◆ What to do ◆
In the records below, which lines include "Cosmetics"? Copy them.

◆ Records for processing ◆
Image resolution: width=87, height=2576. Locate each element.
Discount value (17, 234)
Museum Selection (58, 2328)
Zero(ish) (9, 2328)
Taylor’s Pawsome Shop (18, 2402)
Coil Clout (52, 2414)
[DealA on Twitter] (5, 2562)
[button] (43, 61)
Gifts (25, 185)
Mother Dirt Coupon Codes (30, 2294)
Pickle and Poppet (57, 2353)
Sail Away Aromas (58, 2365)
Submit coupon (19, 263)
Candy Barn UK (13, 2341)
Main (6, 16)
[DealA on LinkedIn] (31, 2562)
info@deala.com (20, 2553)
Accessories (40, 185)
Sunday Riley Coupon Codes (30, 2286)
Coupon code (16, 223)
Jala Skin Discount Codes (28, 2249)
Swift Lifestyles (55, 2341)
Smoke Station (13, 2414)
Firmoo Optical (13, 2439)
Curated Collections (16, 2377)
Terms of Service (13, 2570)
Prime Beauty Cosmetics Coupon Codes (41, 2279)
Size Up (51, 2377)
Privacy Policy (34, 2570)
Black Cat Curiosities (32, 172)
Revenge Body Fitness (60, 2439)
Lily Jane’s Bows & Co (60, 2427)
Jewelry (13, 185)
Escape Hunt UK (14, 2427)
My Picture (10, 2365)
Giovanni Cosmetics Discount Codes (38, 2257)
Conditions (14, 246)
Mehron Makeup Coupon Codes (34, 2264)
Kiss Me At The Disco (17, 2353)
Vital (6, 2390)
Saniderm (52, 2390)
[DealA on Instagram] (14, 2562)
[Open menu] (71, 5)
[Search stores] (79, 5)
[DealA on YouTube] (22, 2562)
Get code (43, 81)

◆ Result of this exercise ◆
Prime Beauty Cosmetics Coupon Codes (41, 2279)
Giovanni Cosmetics Discount Codes (38, 2257)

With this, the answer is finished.